• _INFORMATION SHOWN_:
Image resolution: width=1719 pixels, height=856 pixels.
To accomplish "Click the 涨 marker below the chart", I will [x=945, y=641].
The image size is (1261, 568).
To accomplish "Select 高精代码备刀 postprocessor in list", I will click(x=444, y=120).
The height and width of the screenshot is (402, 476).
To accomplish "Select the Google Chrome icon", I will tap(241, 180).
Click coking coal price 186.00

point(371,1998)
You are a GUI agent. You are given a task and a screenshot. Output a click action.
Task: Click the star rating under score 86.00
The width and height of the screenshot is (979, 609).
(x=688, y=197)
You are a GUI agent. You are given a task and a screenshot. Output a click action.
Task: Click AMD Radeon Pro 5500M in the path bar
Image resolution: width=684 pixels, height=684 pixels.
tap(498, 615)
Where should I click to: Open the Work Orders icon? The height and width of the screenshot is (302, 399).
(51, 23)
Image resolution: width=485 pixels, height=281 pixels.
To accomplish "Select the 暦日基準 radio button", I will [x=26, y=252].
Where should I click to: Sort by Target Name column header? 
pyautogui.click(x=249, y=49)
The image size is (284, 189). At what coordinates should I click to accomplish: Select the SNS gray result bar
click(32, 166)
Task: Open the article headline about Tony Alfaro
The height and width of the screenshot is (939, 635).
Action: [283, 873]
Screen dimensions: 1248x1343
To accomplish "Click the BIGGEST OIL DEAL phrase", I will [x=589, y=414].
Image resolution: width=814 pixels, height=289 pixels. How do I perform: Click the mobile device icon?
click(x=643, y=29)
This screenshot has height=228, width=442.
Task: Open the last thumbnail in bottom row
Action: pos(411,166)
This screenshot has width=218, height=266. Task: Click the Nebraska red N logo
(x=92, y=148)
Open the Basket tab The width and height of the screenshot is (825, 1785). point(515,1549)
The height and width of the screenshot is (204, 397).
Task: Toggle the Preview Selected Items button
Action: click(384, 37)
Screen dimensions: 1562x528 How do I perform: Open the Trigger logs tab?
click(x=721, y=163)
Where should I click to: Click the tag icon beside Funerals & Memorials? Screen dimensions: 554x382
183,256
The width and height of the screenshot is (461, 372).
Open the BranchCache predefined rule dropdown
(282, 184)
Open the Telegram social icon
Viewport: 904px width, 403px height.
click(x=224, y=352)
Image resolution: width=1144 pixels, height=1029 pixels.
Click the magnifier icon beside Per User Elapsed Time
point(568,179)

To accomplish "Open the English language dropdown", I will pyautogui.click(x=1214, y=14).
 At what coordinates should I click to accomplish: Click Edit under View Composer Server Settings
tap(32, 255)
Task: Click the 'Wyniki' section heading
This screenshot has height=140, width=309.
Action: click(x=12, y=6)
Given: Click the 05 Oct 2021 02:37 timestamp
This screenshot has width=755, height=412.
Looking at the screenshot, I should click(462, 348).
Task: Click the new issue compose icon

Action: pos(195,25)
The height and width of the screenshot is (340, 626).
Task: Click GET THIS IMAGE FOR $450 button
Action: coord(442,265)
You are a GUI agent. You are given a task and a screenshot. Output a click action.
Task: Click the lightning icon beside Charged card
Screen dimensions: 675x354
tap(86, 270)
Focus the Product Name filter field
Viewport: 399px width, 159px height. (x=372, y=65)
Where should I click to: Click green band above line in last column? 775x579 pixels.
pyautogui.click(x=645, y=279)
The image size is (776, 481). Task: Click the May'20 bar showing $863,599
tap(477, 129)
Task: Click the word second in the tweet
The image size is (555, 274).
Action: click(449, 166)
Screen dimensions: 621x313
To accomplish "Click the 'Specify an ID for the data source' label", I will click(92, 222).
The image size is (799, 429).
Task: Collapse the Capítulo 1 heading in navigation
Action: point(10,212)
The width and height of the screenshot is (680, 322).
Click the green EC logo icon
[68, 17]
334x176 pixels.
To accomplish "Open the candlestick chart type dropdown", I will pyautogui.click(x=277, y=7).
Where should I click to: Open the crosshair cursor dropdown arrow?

• _BRIEF_:
Your answer should consist of the material above, written out word for word.

• _ANSWER_:
Image resolution: width=1719 pixels, height=856 pixels.
To accomplish "Click the 涨 marker below the chart", I will [x=945, y=641].
The image size is (1261, 568).
To accomplish "Select 高精代码备刀 postprocessor in list", I will click(x=444, y=120).
The height and width of the screenshot is (402, 476).
To accomplish "Select the Google Chrome icon", I will tap(241, 180).
Click coking coal price 186.00

point(371,1998)
You are a GUI agent. You are given a task and a screenshot. Output a click action.
Task: Click the star rating under score 86.00
The width and height of the screenshot is (979, 609).
(x=688, y=197)
You are a GUI agent. You are given a task and a screenshot. Output a click action.
Task: Click AMD Radeon Pro 5500M in the path bar
Image resolution: width=684 pixels, height=684 pixels.
tap(498, 615)
Where should I click to: Open the Work Orders icon? The height and width of the screenshot is (302, 399).
(51, 23)
Image resolution: width=485 pixels, height=281 pixels.
To accomplish "Select the 暦日基準 radio button", I will [x=26, y=252].
Where should I click to: Sort by Target Name column header? 
pyautogui.click(x=249, y=49)
The image size is (284, 189). At what coordinates should I click to accomplish: Select the SNS gray result bar
click(32, 166)
Task: Open the article headline about Tony Alfaro
The height and width of the screenshot is (939, 635).
Action: [283, 873]
Screen dimensions: 1248x1343
To accomplish "Click the BIGGEST OIL DEAL phrase", I will [x=589, y=414].
Image resolution: width=814 pixels, height=289 pixels. How do I perform: Click the mobile device icon?
click(x=643, y=29)
This screenshot has height=228, width=442.
Task: Open the last thumbnail in bottom row
Action: pos(411,166)
This screenshot has width=218, height=266. Task: Click the Nebraska red N logo
(x=92, y=148)
Open the Basket tab The width and height of the screenshot is (825, 1785). point(515,1549)
The height and width of the screenshot is (204, 397).
Task: Toggle the Preview Selected Items button
Action: click(384, 37)
Screen dimensions: 1562x528 How do I perform: Open the Trigger logs tab?
click(x=721, y=163)
Where should I click to: Click the tag icon beside Funerals & Memorials? Screen dimensions: 554x382
183,256
The width and height of the screenshot is (461, 372).
Open the BranchCache predefined rule dropdown
(282, 184)
Open the Telegram social icon
Viewport: 904px width, 403px height.
click(x=224, y=352)
Image resolution: width=1144 pixels, height=1029 pixels.
Click the magnifier icon beside Per User Elapsed Time
point(568,179)

To accomplish "Open the English language dropdown", I will pyautogui.click(x=1214, y=14).
 At what coordinates should I click to accomplish: Click Edit under View Composer Server Settings
tap(32, 255)
Task: Click the 'Wyniki' section heading
This screenshot has height=140, width=309.
Action: click(x=12, y=6)
Given: Click the 05 Oct 2021 02:37 timestamp
This screenshot has width=755, height=412.
Looking at the screenshot, I should click(462, 348).
Task: Click the new issue compose icon

Action: pos(195,25)
The height and width of the screenshot is (340, 626).
Task: Click GET THIS IMAGE FOR $450 button
Action: coord(442,265)
You are a GUI agent. You are given a task and a screenshot. Output a click action.
Task: Click the lightning icon beside Charged card
Screen dimensions: 675x354
tap(86, 270)
Focus the Product Name filter field
Viewport: 399px width, 159px height. (x=372, y=65)
Where should I click to: Click green band above line in last column? 775x579 pixels.
pyautogui.click(x=645, y=279)
The image size is (776, 481). Task: Click the May'20 bar showing $863,599
tap(477, 129)
Task: Click the word second in the tweet
The image size is (555, 274).
Action: click(449, 166)
Screen dimensions: 621x313
To accomplish "Click the 'Specify an ID for the data source' label", I will click(92, 222).
The image size is (799, 429).
Task: Collapse the Capítulo 1 heading in navigation
Action: point(10,212)
The width and height of the screenshot is (680, 322).
Click the green EC logo icon
[68, 17]
334x176 pixels.
To accomplish "Open the candlestick chart type dropdown", I will pyautogui.click(x=277, y=7).
Where should I click to: Open the crosshair cursor dropdown arrow?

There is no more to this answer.